- **Angezeigter Text**:
Das Ministerium verweigerte die Herausgabe mit Verweis auf das deutsche Umweltinformationsgesetz, das den Zugang zu umweltrelevanten Informationen regelt. Darin ist eine Ausnahme festgelegt: Ministerien müssen keine Dokumente offenlegen, die im Zusammenhang mit der Erarbeitung von Gesetzen oder Verordnungen stehen.
Dagegen klagte die DUH vor dem Verwaltungsgericht in Berlin und stützte sich dabei auf das Europarecht. Mit Erfolg: Der Europäische Gerichtshof (EuGH) entschied in einem nun veröffentlichten Urteil, dass die Ausnahme unzulässig ist. Zumindest bei Verordnungen, die vom Ministerium ohne Beteiligung des Parlaments erlassen werden, muss Auskunft erteilt werden.

- **Schriftliche Aufgabe 1**:
Beantworte zum Text über das Umweltinformationsgesetz diese Fragen:
(a) Auf welches Gesetz berief sich das Ministerium, als es die Herausgabe verweigerte?
(b) Vor welchem Gericht klagte die DUH?
(c) Was entschied der Europäische Gerichtshof über die Ausnahme?
- **Schriftliche Aufgabe 2**: Formatiere sämtliche Zeilen der Datensätze als nummerierte Liste ohne Leerzeilen. Die Bilder gehören nicht in die Antwort.

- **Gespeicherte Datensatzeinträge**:
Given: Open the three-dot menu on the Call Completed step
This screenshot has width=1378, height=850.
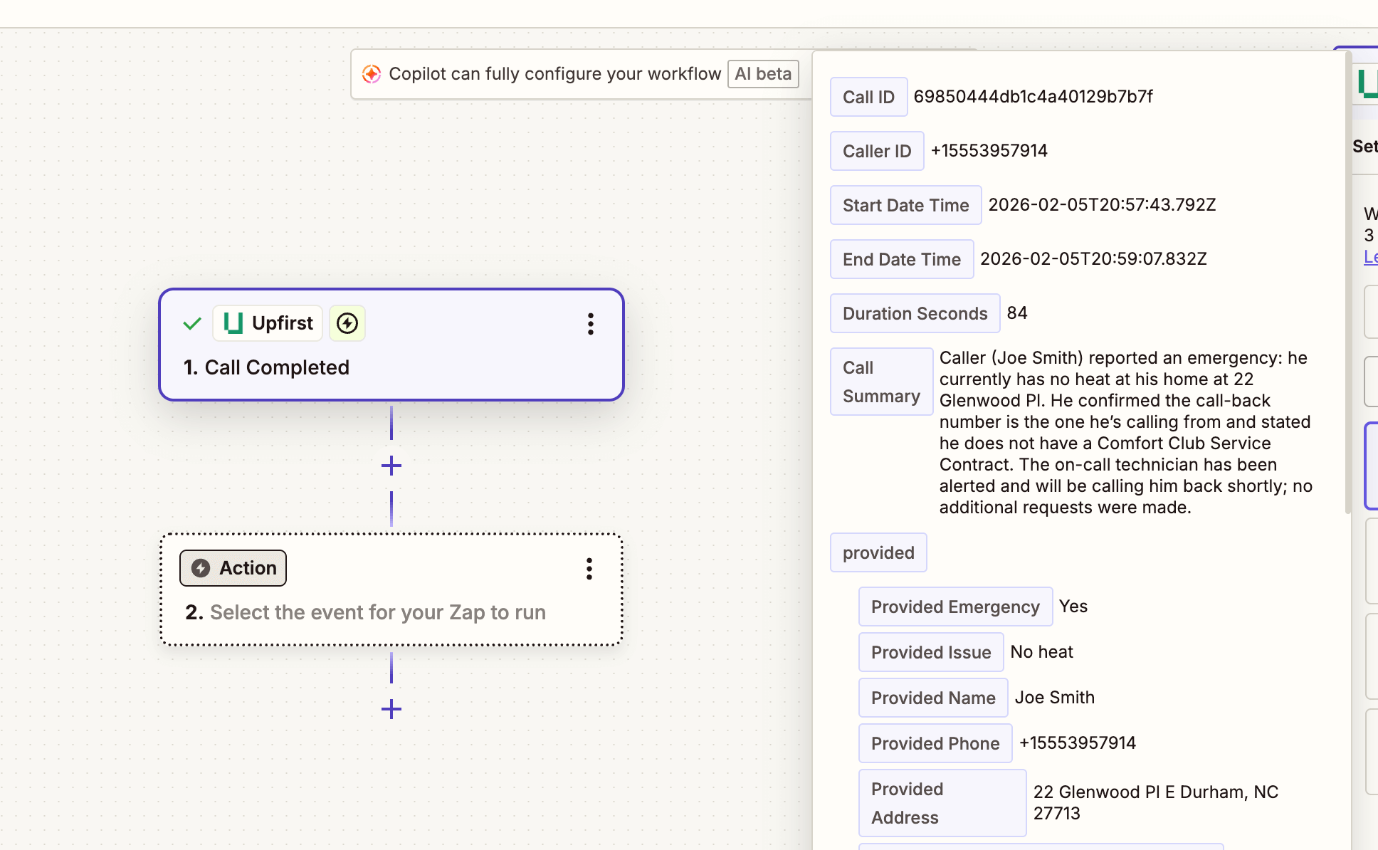Looking at the screenshot, I should [591, 324].
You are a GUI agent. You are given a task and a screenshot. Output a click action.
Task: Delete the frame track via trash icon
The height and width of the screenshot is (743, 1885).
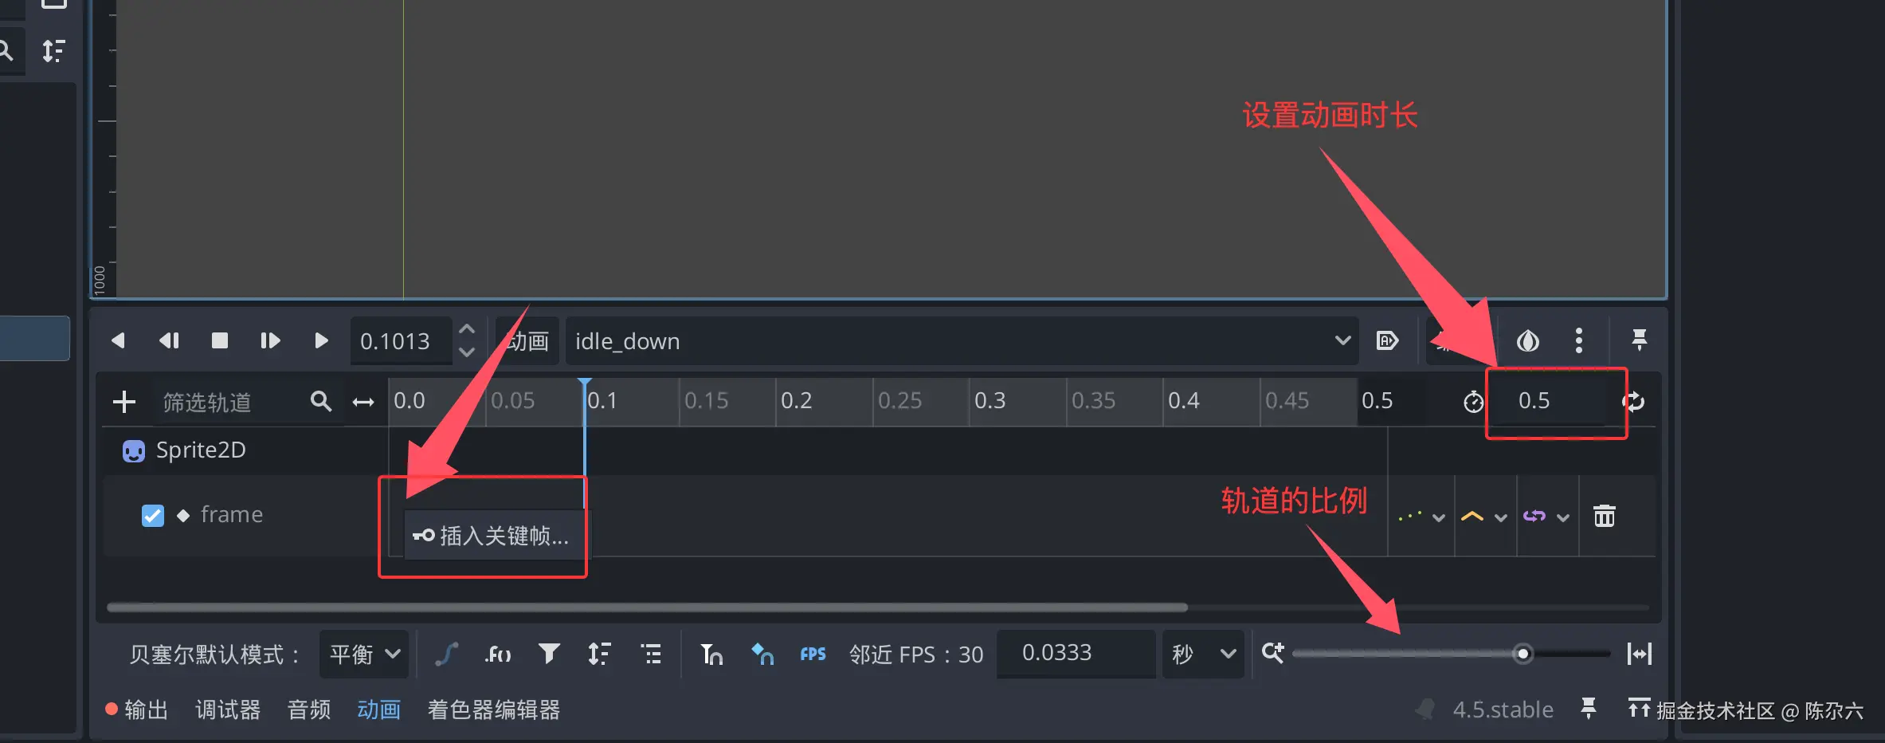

- **Schriftliche Antwort 1**:
(a) Auf das deutsche Umweltinformationsgesetz.
(b) Vor dem Verwaltungsgericht in Berlin.
(c) Er entschied, dass die Ausnahme unzulässig ist.

- **Schriftliche Antwort 2**:
1. Given: Open the three-dot menu on the Call Completed step
2. This screenshot has width=1378, height=850.
3. Looking at the screenshot, I should [591, 324].
4. You are a GUI agent. You are given a task and a screenshot. Output a click action.
5. Task: Delete the frame track via trash icon
6. The height and width of the screenshot is (743, 1885).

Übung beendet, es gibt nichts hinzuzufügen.